§ Listed entries
■ ■ ■ ■ ■

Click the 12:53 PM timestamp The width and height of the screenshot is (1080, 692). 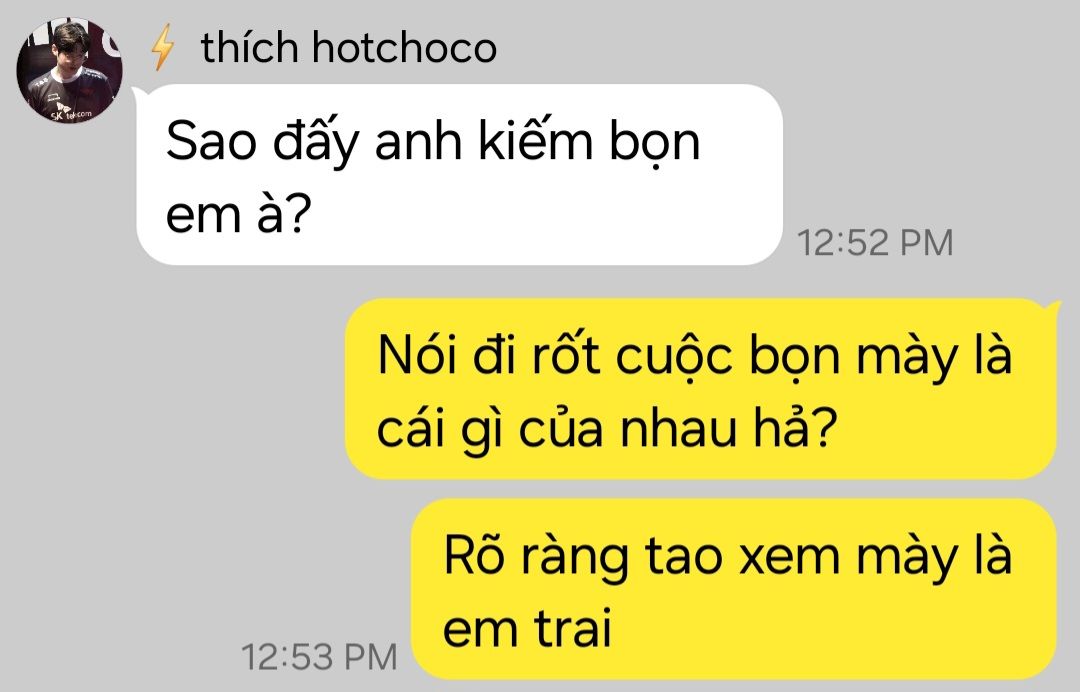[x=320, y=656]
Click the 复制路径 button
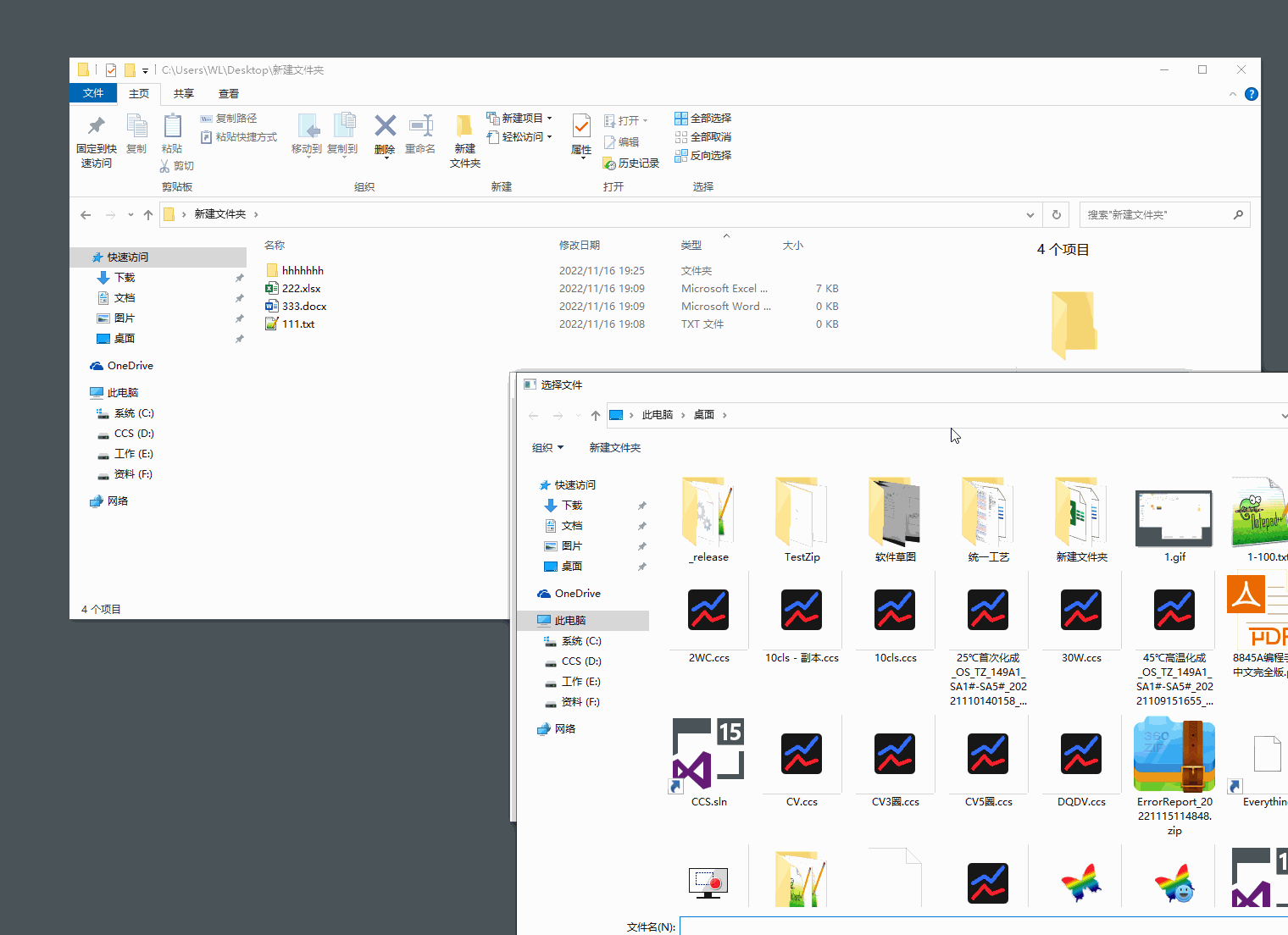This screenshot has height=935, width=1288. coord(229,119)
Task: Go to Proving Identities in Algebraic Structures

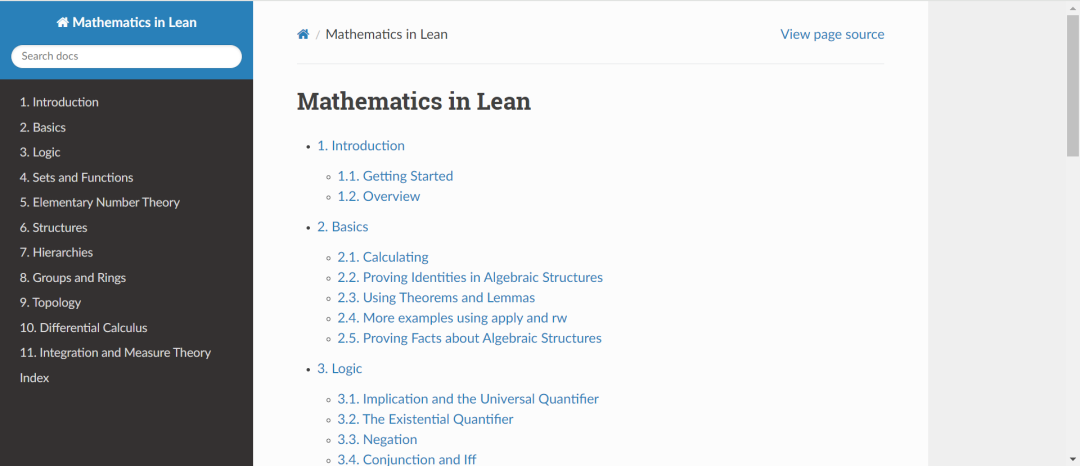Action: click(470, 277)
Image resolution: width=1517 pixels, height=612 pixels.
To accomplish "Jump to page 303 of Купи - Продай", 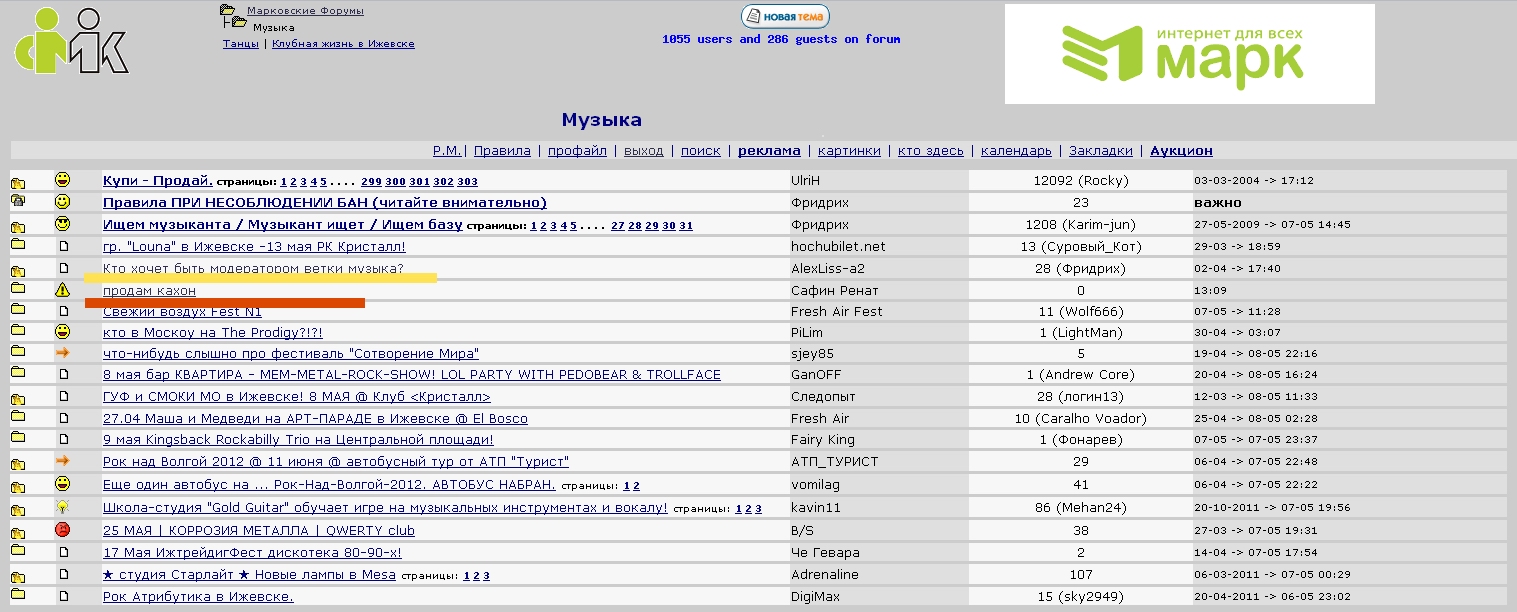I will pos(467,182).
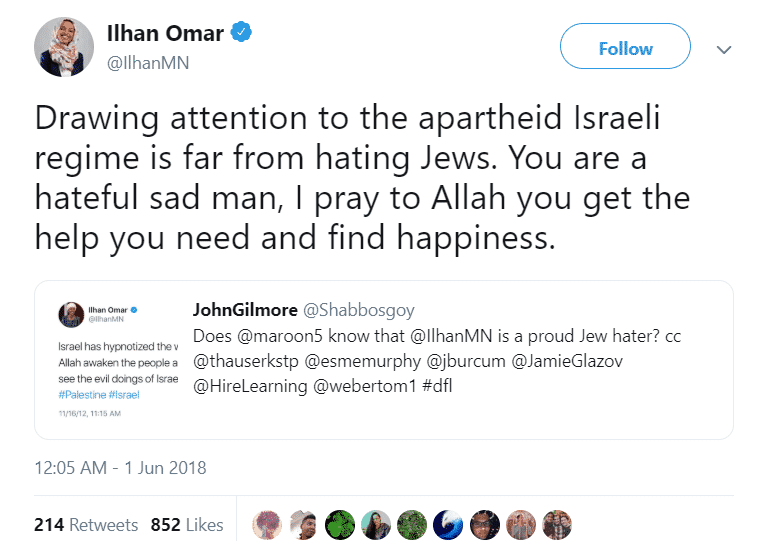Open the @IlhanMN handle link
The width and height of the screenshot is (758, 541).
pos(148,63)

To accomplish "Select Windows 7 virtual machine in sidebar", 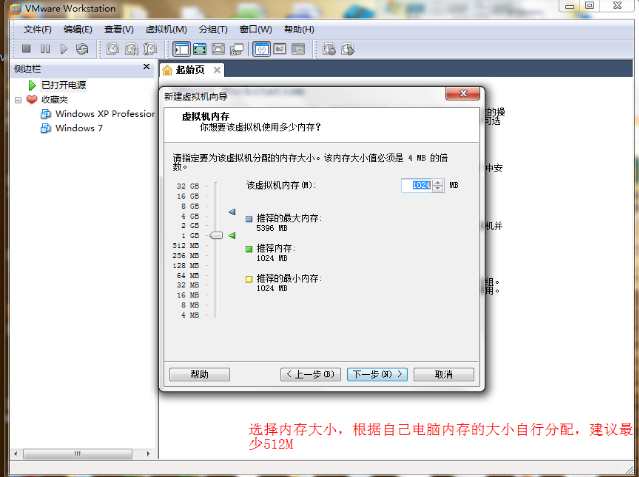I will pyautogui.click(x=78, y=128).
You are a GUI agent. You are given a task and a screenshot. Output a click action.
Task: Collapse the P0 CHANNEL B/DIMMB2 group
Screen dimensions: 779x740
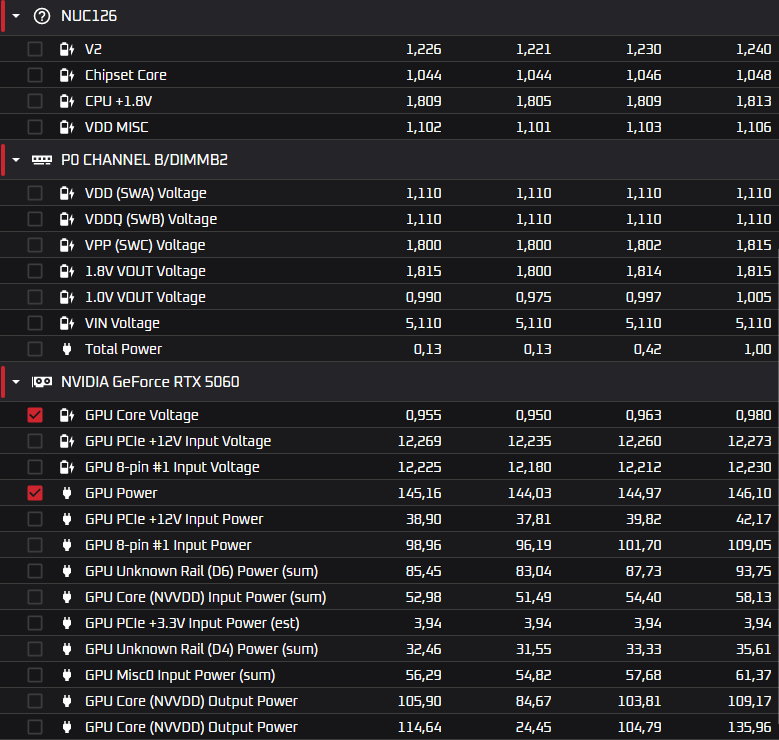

■ ■ ■ ■ ■

§ Task requirements
Using the material above, restate word for word the lines from the line that has "You are a GUI" to the last line, inclusive, with pictures omitted.

§ Completed exercise
You are a GUI agent. You are given a task and a screenshot. Output a click action.
Task: Collapse the P0 CHANNEL B/DIMMB2 group
Screen dimensions: 779x740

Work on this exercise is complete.